「練習省エネ派」も「アスリート系」も、レッスン記事のヒントを生かすにはどうしたらいい?
重箱の隅、つつかせていただきます|第31回
スイング、ゴルフギア、ルールなどなど…。ゴルフに関わるすべての事柄の“重箱の隅”をゴルフライター・戸川景が、独自の目線でつつかせていただくコラムです。
Text by Hikaru Togawa
Illustration by リサオ
GOLF TODAY本誌 No.609/98ページより
クラブと打ち方はどちらが優先なのか?
上達のヒントを期待してゴルフ雑誌の記事を眺める際、ギア情報とレッスン、どちらを重視するだろうか。両方とも大事だ、という人も当然いるだろう。
だが、実はこの〝優先順位〟を見誤ると、上達どころか停滞、低迷につながる危険性もある。少し整理してみよう。
ゴルフ雑誌を読む、ということはすでに球を打てる、コースでプレーできる人だろう。つまり、それなりに打ち方が身に着き、それなりのクラブも持っているはず。
それでも現状に不満があり、上達を促してくれるであろう「打ち方のレッスン」と「新しいギア」の情報を欲しているわけだ。
ここでまず意識すべきなのが「クラブをどう変えたいのか」である。考え方は2通りある。
上達の王道は練習以外にないが、なるべく練習量を抑えて上達したいからゴルフ雑誌を手にする、という人も多い。当然、ギアも〝練習量を増やさずに〟ショット力が向上するものを選びたがるので、各メーカーもそれを可能にする(と思い込める)〝やさしい〟ギアを毎年のように開発してくる。
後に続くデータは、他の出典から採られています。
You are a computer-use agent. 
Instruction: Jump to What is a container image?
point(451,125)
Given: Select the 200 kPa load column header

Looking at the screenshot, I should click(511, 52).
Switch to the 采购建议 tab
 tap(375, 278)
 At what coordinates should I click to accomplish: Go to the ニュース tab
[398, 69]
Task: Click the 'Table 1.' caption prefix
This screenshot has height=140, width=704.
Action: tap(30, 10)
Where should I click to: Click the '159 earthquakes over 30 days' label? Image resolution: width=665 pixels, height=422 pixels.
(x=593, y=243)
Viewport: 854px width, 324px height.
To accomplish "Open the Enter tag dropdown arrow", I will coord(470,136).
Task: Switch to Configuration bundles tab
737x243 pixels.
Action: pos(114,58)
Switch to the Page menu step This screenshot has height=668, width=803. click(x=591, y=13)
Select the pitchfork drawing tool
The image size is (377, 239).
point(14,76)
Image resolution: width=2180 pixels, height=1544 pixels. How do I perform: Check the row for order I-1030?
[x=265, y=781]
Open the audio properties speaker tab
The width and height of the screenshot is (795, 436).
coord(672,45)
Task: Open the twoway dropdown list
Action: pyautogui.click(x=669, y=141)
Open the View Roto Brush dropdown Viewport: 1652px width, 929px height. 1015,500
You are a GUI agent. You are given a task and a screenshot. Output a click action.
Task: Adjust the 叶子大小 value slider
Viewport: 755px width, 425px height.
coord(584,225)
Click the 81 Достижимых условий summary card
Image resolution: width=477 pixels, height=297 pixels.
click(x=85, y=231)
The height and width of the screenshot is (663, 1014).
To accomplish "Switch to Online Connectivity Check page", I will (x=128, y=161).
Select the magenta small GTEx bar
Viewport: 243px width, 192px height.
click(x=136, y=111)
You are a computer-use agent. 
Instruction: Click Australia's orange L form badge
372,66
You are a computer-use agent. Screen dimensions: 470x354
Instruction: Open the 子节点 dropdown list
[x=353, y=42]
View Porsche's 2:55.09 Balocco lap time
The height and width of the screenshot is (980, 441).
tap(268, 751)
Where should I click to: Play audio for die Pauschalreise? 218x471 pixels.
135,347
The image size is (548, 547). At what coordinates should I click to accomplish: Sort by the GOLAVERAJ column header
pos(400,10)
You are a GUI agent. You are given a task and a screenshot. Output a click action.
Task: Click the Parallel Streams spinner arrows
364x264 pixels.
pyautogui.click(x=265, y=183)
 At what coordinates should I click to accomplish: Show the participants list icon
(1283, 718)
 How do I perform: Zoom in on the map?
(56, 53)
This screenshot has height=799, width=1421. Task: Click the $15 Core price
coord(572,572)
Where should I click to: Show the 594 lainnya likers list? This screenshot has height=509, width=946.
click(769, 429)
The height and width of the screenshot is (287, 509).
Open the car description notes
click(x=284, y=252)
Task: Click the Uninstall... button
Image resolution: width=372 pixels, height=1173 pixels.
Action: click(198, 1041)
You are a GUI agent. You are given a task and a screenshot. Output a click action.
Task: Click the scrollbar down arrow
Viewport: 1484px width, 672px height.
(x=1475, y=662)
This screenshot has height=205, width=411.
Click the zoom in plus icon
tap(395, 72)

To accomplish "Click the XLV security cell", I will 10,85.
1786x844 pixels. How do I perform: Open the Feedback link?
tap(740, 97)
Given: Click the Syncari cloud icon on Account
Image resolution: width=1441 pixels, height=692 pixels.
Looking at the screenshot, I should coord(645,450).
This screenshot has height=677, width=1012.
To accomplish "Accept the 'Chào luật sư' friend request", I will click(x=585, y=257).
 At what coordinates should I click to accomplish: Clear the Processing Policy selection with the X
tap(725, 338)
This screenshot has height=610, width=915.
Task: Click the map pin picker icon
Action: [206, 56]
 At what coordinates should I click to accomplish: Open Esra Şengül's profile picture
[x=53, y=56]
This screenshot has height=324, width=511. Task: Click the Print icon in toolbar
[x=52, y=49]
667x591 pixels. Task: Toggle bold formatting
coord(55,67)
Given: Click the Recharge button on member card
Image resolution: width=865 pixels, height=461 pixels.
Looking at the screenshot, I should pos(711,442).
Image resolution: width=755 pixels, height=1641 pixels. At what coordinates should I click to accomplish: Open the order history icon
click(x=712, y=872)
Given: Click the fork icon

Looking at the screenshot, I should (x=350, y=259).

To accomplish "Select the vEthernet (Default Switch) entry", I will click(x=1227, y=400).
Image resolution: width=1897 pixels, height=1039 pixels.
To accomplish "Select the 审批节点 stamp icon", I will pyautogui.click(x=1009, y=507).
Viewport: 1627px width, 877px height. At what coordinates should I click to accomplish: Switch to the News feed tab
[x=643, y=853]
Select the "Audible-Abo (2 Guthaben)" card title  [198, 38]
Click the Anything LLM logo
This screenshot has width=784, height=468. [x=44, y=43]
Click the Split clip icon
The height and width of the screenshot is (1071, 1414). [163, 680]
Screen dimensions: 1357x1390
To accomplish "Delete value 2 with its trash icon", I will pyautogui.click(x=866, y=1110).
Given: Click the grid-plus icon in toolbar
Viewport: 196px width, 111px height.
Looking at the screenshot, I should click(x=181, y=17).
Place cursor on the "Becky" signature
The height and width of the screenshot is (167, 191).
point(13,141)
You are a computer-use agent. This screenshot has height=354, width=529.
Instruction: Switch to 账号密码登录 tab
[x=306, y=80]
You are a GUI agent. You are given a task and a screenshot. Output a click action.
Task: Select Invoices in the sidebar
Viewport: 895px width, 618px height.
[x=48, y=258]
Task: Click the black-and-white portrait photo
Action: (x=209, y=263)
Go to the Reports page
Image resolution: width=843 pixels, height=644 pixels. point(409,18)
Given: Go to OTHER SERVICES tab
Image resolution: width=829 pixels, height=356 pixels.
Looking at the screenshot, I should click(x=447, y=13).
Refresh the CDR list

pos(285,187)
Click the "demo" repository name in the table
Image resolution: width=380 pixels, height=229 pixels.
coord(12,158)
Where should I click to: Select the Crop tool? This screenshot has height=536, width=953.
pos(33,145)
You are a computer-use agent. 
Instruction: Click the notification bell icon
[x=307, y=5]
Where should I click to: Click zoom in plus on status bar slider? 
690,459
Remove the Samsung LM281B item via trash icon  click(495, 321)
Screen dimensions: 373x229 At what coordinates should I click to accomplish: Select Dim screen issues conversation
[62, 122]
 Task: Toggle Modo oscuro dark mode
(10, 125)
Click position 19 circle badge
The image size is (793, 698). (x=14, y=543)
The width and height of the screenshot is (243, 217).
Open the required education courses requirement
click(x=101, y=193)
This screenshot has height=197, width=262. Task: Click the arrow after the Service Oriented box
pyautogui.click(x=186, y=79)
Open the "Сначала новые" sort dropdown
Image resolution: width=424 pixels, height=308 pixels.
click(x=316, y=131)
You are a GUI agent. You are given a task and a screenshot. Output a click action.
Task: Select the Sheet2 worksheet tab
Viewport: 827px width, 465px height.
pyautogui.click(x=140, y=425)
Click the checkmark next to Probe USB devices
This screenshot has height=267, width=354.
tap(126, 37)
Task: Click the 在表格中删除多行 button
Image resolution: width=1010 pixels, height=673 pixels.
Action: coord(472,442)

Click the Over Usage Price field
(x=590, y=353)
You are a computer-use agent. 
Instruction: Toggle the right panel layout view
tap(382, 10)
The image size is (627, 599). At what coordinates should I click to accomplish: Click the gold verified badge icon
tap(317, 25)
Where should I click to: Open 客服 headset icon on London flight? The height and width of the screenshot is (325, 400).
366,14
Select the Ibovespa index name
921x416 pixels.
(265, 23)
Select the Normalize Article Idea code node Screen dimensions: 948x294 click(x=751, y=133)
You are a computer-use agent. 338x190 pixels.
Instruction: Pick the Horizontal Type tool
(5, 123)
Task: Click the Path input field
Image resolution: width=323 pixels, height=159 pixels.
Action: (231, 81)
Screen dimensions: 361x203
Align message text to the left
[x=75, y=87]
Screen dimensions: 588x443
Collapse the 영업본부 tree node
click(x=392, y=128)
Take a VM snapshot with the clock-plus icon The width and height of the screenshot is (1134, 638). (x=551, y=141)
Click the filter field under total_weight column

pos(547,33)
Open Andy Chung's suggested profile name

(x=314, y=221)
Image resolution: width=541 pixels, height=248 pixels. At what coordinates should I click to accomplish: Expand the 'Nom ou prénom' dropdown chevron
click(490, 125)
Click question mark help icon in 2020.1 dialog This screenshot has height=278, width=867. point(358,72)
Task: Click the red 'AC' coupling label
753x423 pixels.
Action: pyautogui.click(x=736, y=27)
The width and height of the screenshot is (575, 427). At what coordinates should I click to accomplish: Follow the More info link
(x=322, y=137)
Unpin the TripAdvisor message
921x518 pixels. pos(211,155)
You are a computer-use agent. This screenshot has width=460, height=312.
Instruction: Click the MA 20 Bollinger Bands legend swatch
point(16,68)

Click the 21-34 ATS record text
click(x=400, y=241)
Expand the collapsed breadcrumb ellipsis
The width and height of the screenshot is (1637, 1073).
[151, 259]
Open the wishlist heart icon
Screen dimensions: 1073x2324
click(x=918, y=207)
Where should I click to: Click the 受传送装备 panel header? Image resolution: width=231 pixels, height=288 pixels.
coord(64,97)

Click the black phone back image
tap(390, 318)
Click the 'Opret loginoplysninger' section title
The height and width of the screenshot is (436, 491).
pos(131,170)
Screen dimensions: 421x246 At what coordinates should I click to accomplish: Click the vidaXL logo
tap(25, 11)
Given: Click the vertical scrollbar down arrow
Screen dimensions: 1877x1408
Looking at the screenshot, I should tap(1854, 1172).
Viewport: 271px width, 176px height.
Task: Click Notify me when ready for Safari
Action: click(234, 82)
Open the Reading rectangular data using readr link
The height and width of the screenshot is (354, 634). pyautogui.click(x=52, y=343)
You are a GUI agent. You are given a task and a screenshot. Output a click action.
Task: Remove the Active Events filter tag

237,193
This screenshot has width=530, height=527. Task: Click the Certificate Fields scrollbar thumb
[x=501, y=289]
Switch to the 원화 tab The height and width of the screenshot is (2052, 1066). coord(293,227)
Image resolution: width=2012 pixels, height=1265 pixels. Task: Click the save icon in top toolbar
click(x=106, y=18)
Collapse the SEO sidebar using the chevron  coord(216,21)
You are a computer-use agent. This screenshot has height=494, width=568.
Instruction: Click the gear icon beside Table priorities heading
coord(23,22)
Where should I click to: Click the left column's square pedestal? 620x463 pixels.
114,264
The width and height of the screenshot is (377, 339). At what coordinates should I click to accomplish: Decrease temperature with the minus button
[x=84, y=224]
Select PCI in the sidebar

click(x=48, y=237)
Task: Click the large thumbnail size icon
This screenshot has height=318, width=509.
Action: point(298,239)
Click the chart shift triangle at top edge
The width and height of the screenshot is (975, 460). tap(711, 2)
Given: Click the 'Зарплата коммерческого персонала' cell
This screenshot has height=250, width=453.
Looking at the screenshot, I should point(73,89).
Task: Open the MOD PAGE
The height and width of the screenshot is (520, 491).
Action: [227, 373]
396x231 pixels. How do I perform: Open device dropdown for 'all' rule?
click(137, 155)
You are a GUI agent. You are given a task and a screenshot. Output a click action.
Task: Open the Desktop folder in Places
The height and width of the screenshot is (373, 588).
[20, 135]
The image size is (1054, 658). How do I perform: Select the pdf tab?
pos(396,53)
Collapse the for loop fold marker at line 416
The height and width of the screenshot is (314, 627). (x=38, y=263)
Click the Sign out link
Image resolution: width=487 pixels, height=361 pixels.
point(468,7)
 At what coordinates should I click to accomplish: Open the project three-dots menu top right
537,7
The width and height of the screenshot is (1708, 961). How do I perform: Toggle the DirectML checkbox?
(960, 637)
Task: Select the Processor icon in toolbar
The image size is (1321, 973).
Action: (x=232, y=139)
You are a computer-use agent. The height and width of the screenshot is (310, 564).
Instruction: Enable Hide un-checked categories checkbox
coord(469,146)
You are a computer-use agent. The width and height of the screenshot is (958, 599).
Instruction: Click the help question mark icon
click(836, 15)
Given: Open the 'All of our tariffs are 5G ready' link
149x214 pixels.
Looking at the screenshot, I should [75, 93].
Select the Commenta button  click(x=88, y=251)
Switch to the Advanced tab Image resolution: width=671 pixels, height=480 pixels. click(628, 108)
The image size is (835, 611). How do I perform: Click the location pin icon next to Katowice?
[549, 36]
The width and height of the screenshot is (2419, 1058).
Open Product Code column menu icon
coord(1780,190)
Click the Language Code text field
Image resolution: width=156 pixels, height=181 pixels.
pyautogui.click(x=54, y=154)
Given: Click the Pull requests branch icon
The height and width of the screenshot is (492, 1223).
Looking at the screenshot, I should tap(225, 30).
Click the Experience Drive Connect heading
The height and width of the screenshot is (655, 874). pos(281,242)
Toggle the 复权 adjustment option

私見だが、30年前に比べて圧倒的にドライバーの寛容性が向上したことで、100切り、90切りのハードルは格段に低くなったと思う。
上達ルートから外れないためには
さて、この〝練習省エネ派〟は「飛ぶものが正義」と考えがちで、超ストロングロフトのアイアンなどを選びたがるためにスコアを崩している。本当に選ぶべきは「程よくつかまる」というものだ。
軽く振っても右に大きく逸れない、しっかり叩いても大フックにならない。雑誌記事で目星をつけて、ショップで試打すれば結構簡単に見つかる。現在のクラブの進化は、そこまで成熟している。
一方、練習量も豊富な〝アスリート系〟と呼ばれる人たちは、選ぶギアはプロモデル、準アスリート系モデルと決めている。雑誌記事で調べたいのは、スペックの選び方、主にシャフト情報だ。
各メーカーが、毎年飛距離性能が上がった(と思い込ませる)ヘッドを開発。それを使いこなして好成績をマークするプロに憧れて同モデルを選ぶも、使いこなすためにシャフトを吟味する。この時点で「フェアウェイを外さない」ものを選べる人は、上達ルートから外れないようだ。
だが〝アスリート系〟も高齢化すると、見栄が強くなるらしい。〝ちょい飛び軟鉄アイアン〟とかに手が伸びてくる。番手数字のギミックだけなので、どうかと思うが、これが売れているから各メーカーの戦略勝ちなのだろう。
ストレスフリーで上達するには
練習省エネ派〟も〝アスリート系〟も、基本的には「自分の打ち方にギアを合わせる」選択法だと、ストレスフリーで上達が促されやすい。
上級者がレッスン記事は読まない、とうそぶくのは打ち方で迷いたくないからだろうが、ある意味正解だと思う。
では、打ち方の学び(レッスン記事)はなくてもいいのか。そんなことはない、ギアの進化とともに打ち方も進化している。ここ30年の女子プロのスイング変化を見ると、クラブの軽量化、長尺化が影響していることがよくわかる。
長い棒を振って加速し、先端の打面で球を打つ。突き詰めると打ち方はこれだけだが、軽く長くなったぶん振り回しすぎが減り、打面の動きが鈍くなったぶん昔とは別のヒントが生かせるようになった。だが、どちらも「スイング有りき」ではない。
以前、クラブ設計家の竹林隆光は「クラブが変わるからスイング理論が変わる」と語っていたが、もしスイングを変えたかったら、レッスン記事のヒントを生かせるクラブに変えることから始めるのが正解だと信じている。
戸川景(とがわ・ひかる)
1965年3月12日生まれ。ゴルフ用具メーカー、ゴルフ誌編集部を経て(株)オオタタキ設立。現在、ライターとしてゴルフのテーマ全般を手掛けている。